Memory challenges for Flux on Resnet

I’m attempting to reproduce Resnet (from Metalhead.jl) on ImageNet performance through simple demos for a single GPU setup (I’m on a RTX A4000, 16Bg, ~6000 CUDA cores) and stumbled upon 2 memory related challenges.

A first concern was that the ability to train on large batches was limited compared to other framework. For exmaple, in this Gluon/MXNet tutorial, Resnet 50 is trained wirth a batch size of 64 per GPU (256 split into 4 GPUs) with 12Gb each. In the following smaller reproducible example, resnet-base-curand.jl, batch size had to be limited to 20, which is over 3X smaller while having 16Gb memory rather than 12Gb. Although I’m aware that Julia isn’t currently super greedy on memory mgmt, are such limitations also expected on GPU code where the bulk should be CUDNN wrapers to convolution operators?

Another issue came from the build up of CPU RAM during training. This happens only when the program performs both the image read and transform plus the Flux gradiant pass. For example, there’s no RAM issue when performing only the image loading step such as in test-loader.jl nor in the above Flux only steps. I could thus only reproduce with resnet-base.jl which requires to have the ImageNet available on the machine.
CPU RAM grows up steadily through batches, starting from around 12Gb up to the full 64Gb available after roughly 1000 batches.

I’m unclear whether such memory leakage more likely concerns DataLoaders or Zygote as on one hand, the model gradient pass should not involve much CPU, though on the other, the test running only the DataLoaders without any Flux model works fine. Also, the CPU memory usage doesn’t seem to build up when launching with a single thread, as opposed to 6-8 threads which are needed for decent training speed.

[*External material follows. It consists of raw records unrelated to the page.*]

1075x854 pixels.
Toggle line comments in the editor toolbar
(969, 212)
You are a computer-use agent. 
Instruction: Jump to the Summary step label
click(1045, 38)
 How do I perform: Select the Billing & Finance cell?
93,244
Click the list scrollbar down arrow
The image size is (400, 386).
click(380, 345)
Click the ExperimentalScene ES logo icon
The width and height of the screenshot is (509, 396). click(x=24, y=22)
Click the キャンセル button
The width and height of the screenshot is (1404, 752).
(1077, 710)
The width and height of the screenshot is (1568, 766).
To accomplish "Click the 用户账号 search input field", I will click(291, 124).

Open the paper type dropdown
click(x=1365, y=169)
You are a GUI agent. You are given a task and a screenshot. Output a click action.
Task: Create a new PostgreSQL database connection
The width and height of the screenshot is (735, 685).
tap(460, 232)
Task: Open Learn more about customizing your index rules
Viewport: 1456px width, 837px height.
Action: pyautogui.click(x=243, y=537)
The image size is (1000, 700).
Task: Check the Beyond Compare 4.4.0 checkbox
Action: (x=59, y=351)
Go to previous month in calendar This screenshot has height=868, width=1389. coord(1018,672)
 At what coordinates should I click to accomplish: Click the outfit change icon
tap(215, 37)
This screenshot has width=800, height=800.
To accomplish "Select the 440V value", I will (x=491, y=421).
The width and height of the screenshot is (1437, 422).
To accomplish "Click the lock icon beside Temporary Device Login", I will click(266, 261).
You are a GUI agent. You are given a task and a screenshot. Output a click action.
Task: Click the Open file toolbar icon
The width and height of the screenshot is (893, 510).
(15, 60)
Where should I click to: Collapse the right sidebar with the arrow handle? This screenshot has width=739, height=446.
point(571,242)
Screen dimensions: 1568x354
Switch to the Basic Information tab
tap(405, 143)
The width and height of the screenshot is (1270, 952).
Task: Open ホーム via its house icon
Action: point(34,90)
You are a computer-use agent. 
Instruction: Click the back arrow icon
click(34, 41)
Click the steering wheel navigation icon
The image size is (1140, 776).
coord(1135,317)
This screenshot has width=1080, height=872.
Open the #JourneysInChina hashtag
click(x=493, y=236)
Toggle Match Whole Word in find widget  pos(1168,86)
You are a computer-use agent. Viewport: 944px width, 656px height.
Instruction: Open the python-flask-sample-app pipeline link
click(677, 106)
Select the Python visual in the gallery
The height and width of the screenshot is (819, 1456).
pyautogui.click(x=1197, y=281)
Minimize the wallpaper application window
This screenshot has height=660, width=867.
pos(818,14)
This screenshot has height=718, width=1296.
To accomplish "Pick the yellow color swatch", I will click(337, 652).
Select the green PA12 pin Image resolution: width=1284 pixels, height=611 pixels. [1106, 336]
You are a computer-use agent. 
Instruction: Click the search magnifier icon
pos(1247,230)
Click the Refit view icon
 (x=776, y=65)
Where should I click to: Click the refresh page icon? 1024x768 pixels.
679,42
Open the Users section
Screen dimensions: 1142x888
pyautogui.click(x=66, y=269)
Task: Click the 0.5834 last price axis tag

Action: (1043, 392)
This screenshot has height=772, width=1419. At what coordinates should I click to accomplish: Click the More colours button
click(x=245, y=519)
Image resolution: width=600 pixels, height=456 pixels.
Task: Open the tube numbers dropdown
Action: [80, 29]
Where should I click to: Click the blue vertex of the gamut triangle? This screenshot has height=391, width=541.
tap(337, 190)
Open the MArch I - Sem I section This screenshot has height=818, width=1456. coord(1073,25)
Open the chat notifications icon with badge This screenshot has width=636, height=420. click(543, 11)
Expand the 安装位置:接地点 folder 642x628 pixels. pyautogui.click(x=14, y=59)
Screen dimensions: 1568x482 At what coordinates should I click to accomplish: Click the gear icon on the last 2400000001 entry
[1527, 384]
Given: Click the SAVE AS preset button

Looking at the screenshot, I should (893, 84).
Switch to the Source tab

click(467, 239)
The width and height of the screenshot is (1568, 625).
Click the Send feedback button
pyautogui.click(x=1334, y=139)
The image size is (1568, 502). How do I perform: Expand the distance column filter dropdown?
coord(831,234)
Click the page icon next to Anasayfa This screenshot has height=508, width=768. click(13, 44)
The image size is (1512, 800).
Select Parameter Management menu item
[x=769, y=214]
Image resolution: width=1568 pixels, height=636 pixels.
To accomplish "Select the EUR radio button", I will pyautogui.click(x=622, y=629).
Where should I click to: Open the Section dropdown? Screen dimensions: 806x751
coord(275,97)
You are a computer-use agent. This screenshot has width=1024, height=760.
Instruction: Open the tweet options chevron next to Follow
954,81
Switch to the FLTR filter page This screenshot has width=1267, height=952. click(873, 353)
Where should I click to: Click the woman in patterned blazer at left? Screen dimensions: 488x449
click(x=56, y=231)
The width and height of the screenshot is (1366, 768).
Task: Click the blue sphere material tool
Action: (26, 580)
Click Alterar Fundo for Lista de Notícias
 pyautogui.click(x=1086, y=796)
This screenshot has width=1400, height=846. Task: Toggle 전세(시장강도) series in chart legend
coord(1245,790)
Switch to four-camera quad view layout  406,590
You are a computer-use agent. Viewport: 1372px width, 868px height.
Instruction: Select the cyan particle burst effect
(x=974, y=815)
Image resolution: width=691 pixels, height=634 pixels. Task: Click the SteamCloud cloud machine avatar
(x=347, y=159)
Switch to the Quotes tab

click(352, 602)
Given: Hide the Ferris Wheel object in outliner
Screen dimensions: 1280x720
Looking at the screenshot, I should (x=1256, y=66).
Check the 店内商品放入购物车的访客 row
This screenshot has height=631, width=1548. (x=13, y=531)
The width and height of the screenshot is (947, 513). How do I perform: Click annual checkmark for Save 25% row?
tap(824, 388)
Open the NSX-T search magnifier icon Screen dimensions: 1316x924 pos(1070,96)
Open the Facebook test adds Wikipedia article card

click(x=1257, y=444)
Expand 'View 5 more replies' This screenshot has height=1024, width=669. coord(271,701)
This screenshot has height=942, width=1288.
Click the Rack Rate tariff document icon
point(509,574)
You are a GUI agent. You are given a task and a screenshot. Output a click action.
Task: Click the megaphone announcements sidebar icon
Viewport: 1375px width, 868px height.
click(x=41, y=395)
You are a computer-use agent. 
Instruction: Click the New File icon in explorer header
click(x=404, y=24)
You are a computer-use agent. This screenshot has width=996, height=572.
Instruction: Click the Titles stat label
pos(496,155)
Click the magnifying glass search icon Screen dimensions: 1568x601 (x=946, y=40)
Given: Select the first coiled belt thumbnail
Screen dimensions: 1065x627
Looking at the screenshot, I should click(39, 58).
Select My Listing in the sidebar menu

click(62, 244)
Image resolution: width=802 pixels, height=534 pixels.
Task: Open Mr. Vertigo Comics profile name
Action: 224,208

This memory caveat can be avoided by adding batch % 200 == 0 && GC.gc(true) within the loop for (batch, (x, y)) in enumerate(CuIterator(dtrain)), though having to add such step seems an anomaly. Could this issue be related to some of the GC topics recently discussed at JuliaCon?

Finally, I’ve yet to match published results on Resnet34 and 50, although I got fairly close with 66%-68% top 1 accuracy. I’d be curious to know if anyone has had success doing so on a single GPU setup and would have a reprocible script. Such model fitting feels like a 101 for a DL framework, and so I’d have interest to see a Flux reproduible recipe to do that.

For info, 1 epoch for Resnet34 takes 3600 secs which I consider good, though it climbs to 7200 sec with resnet50, which is likely due to the limited batch size.


Using ENV["JULIA_CUDA_MEMORY_POOL"] = "none" allows to train a Resnet50 model with larger batch size. I could actuallygo up to 64 on a 16gb A4000 (compared to max batch size 20 with default memory pool). However, disabling CUDA memory pool results in a significant 3X slowdown.

With memory pool - resnet50 - batch size 20
70.152556 seconds (37.26 M allocations: 2.238 GiB, 1.74% gc time)

Without memory pool - resnet50 - batch size 20
213.827493 seconds (37.20 M allocations: 2.235 GiB, 0.65% gc time)

(code for the experiement is here).

Is there a way to get best of both world: accomode large batch sizes such as the memory pool disabling allows, while retaining the performance associated with the memory pool? @maleadt


FWIW it is also my experience that pytorch GPU memory management beats julia by 2x on big convnet workloads. Personally my solution is to use pytorch in such situations. But I would love to come back to julia for these tasks. See also here.


I think there are some missed opportunities to save memory by using things like conv_bias_act! instead of separate broadcasts. At most a factor of 2, IIRC. Needs someone to push it along.

Regarding conv_bias_act!, it looks like the forward pass that is defined for CUDNN in NNlibCUDA. It states on relu activation is supported, so I’m assuming it gets picked for Resnet.

However, I’m unclear about how the backward pass is handled as I couldn find any sort of ∇conv_bias_act!. Would the remaining work would relate to defining rrule for conv_bias_act!?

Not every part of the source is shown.